_RECORDS FOR THIS EXERCISE_.
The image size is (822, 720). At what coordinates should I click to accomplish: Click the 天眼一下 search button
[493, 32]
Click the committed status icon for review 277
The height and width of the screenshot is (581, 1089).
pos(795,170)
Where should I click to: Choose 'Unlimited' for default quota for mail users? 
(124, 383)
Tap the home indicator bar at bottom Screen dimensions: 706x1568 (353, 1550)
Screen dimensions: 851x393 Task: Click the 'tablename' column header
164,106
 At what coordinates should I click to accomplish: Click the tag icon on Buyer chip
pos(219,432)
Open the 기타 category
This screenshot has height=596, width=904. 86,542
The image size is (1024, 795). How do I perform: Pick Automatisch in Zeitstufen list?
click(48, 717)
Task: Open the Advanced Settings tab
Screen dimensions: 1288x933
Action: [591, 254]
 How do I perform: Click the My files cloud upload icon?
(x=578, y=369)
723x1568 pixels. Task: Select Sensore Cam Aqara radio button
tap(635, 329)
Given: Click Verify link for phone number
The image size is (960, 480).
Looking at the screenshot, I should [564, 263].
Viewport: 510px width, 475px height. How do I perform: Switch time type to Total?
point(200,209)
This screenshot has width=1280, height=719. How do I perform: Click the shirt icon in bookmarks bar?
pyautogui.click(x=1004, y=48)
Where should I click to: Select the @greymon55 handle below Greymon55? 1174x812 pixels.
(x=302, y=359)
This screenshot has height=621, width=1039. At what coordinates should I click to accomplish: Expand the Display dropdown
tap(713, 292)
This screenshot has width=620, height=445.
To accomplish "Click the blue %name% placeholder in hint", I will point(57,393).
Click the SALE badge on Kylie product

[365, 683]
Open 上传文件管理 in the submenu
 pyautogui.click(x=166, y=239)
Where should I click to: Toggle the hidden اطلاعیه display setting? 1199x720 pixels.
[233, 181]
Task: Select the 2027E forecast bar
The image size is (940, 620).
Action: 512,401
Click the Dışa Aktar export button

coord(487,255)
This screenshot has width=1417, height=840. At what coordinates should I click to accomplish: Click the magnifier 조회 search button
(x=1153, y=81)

_WHAT TO WORK ON_.
Transcribe every entry in the listing, word for word.

_EXPECTED ANSWER_.
The image size is (822, 720). At what coordinates should I click to accomplish: Click the 天眼一下 search button
[493, 32]
Click the committed status icon for review 277
The height and width of the screenshot is (581, 1089).
pos(795,170)
Where should I click to: Choose 'Unlimited' for default quota for mail users? 
(124, 383)
Tap the home indicator bar at bottom Screen dimensions: 706x1568 (353, 1550)
Screen dimensions: 851x393 Task: Click the 'tablename' column header
164,106
 At what coordinates should I click to accomplish: Click the tag icon on Buyer chip
pos(219,432)
Open the 기타 category
This screenshot has height=596, width=904. 86,542
The image size is (1024, 795). How do I perform: Pick Automatisch in Zeitstufen list?
click(48, 717)
Task: Open the Advanced Settings tab
Screen dimensions: 1288x933
Action: [591, 254]
 How do I perform: Click the My files cloud upload icon?
(x=578, y=369)
723x1568 pixels. Task: Select Sensore Cam Aqara radio button
tap(635, 329)
Given: Click Verify link for phone number
The image size is (960, 480).
Looking at the screenshot, I should [564, 263].
Viewport: 510px width, 475px height. How do I perform: Switch time type to Total?
point(200,209)
This screenshot has width=1280, height=719. How do I perform: Click the shirt icon in bookmarks bar?
pyautogui.click(x=1004, y=48)
Where should I click to: Select the @greymon55 handle below Greymon55? 1174x812 pixels.
(x=302, y=359)
This screenshot has height=621, width=1039. At what coordinates should I click to accomplish: Expand the Display dropdown
tap(713, 292)
This screenshot has width=620, height=445.
To accomplish "Click the blue %name% placeholder in hint", I will point(57,393).
Click the SALE badge on Kylie product

[365, 683]
Open 上传文件管理 in the submenu
 pyautogui.click(x=166, y=239)
Where should I click to: Toggle the hidden اطلاعیه display setting? 1199x720 pixels.
[233, 181]
Task: Select the 2027E forecast bar
The image size is (940, 620).
Action: 512,401
Click the Dışa Aktar export button

coord(487,255)
This screenshot has width=1417, height=840. At what coordinates should I click to accomplish: Click the magnifier 조회 search button
(x=1153, y=81)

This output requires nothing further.